100 Day Sober Challenge

Are you interested in doing the 100-day sober challenge?

​Here’s the pledge:

    “I will not drink for 100 days.  No matter what.  I can cry, but I will not drink.  I can go to bed or go home early. I might feel distressed … but I will not drink.  Bad things might happen, but I will not drink.  Incredibly shitty things may happen to someone around me, or my neighbour, or my friend’s friend’s grandmother.  But there will be no booze.  Funerals? Weddings? Amputation?  I’m not drinking for 100 days no matter what happens … No matter what.”


OK, now what?

When I was trying to quit, I had many day 1s. It wasn’t until I got more support that I started to do better. 

It's not like we can do this alone in our head.

The drinking voice is just too convincing and it ‘sounds’ like it’s making sense (when really, that voice is bullshit, but it takes some outside cheerleading to figure that out).

And the cool thing about the internet is it’s more anonymous, which can really help, at least to begin.

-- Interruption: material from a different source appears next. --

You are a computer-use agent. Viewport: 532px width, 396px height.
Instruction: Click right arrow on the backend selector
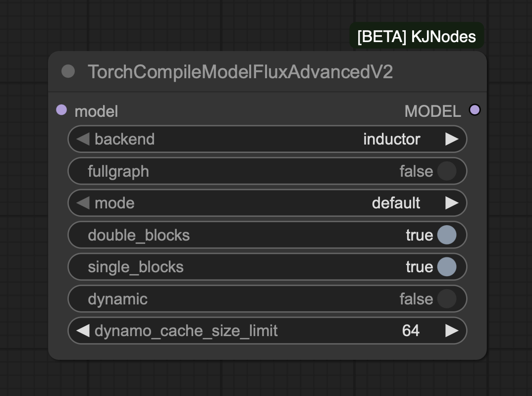pos(452,139)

There are two ways to do the 100-Day Sober Challenge

​1. ​With Support

​​If you'd like a live-human, sober penpal ​and get personalized, direct responses to emails, then you can sign up for the Sober Jumpstart. ​All ​​​levels come ​with a ​sober penpal (me!).

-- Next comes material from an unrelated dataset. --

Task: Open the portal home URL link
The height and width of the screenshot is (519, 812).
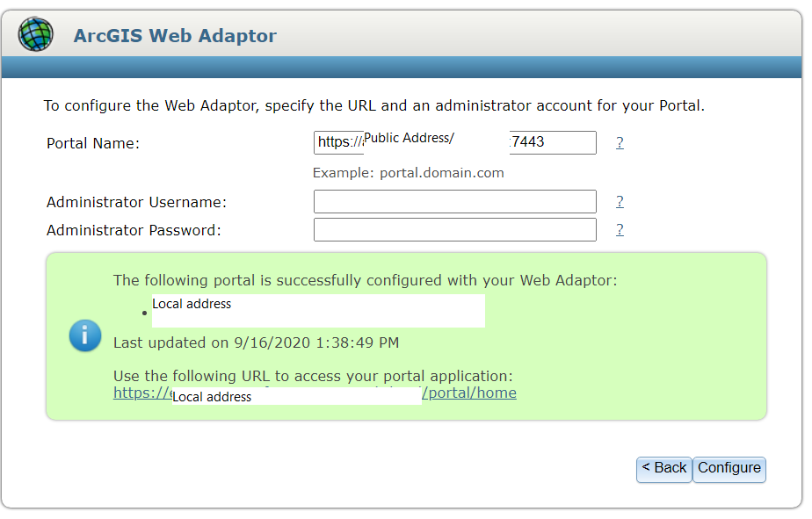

You can email me every single day, ask questions, rant, whine, and get cheerleading. ​And yes, we remain sober penpals for a whole year. ​I'll keep track of your dates, and remind you when it's time to get treats.

If you’re like me, then you’ll will do better with accountability and cheerleading. Me on my own, I couldn’t get more than 9 days in a row. Then once I added in support, things changed. The sober penpal is part of the Jumpstart here.


2. Self-Administered

To do the sober challenge on your own, you can write out the pledge above and make a note of the date of your last drink.

Find ways to add in more tools and supports. The more you reach out, the more sober tools you add, the easier you’ll find it. Read sober blogs (mine and others) every day 🙂 And be sure to sign up to get daily sober motivation emails below.

Belle

I want to put this online, to hold myself accountable. I want to document the noise in my head. I'm tired of thinking about drinking. date of last drink: june 30, 2012

  • I’m awake at 5am and have not been able to sleep for a couple of hours now. I want to stop drinking. I want to be accountable. I want to have fun and feel connection with those I love without feeling the need to drink. Date of my last drink: September 9th.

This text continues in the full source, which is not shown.